Pernyataan Mahkamah Agung Soal Hakim Sudrajad Terjaring OTT KPK Sumber: Antara
Covesia.com - Tertangkapnya salah satu hakim agung dalam operasi tangkap tangan (OTT) Komisi Pemberantasan Korupsi, menjadi keprihatinan di tubuh Mahkamah Agung (MA). MA menyatakan bersikap kooperatif dan akan memenuhi panggilan Komisi Pemberantasan Korupsi (KPK) terkait penetapan tersangka hakim agung karena terlibat dugaan suap pengurusan perkara.

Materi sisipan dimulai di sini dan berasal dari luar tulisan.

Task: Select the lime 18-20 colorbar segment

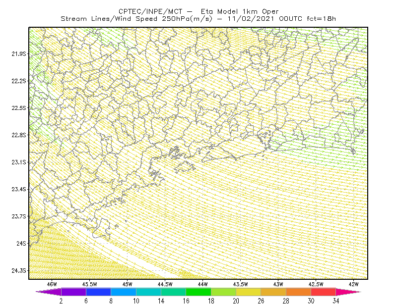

"Sehubungan dengan penetapan tersangka dan pemanggilan seorang Hakim Agung Bapak Sudrajad Dimyati, kami, Mahkamah Agung, bersikap kooperatif dan menyerahkan kepada mekanisme proses hukum yang menjadi kewenangan KPK," kata Juru Bicara (Jubir) Mahkamah Agung (MA) Andi Samsan Nganro, dalam pernyataan di kanal YouTube Mahkamah Agung Republik Indonesia di Jakarta, Jumat (23/9/2022).

Dia menyatakan, jajaran MA merasa prihatin atas kejadian tersebut, namun dia kembali menegaskan bahwa MA siap untuk bersifat kooperatif. "Pak Sudrajad akan memenuhi panggilan dari KPK sehubungan dengan ditetapkannya sebagai tersangka," tambahnya.

Terkait kronologi, Andi menyerahkan kepada pihak KPK untuk menjelaskan kronologi kejadian. "Kami dari pihak MA tidak pada tempatnya untuk mendahului memberi penjelasan apa atau bagaimana kronologi kejadiannya," katanya.

Pada Jumat dini hari, KPK menetapkan 10 tersangka kasus dugaan suap terkait pengurusan perkara di MA, termasuk Sudrajad Dimyati sebagai penerima suap.

Ketua KPK Firli Bahuri, dalam jumpa pers di Gedung KPK, Jumat, menjelaskan dari pengumpulan berbagai informasi serta bahan keterangan terkait dugaan korupsi tersebut, KPK kemudian menyelidiki dan menemukan adanya bukti permulaan yang cukup.

"Selanjutnya, KPK meningkatkan status perkara ini ke tahap penyidikan. Berdasarkan hasil keterangan saksi dan bukti-bukti yang cukup, maka penyidik menetapkan sebanyak 10 orang sebagai tersangka," kata Firli.

Selain Sudrajad Dimyati, tersangka lain selaku penerima suap ialah Hakim Yustisial/Panitera Pengganti MA Elly Tri Pangestu (ETP), PNS Kepaniteraan MA Desy Yustria (DY), PNS Kepaniteraan MA Muhajir Habibie (MH), PNS MA Redi (RD), dan PNS MA Albasri (AB).

Sementara tersangka pemberi suap yakni Yosep Parera (YP) selaku pengacara, Eko Suparno (ES) selaku pengacara pihak swasta/debitur Koperasi Simpan Pinjam Intidana (ID) Heryanto Tanaka (HT), serta pihak swasta/debitur Koperasi Simpan Pinjam ID Ivan Dwi Kusuma Sujanto (IDKS).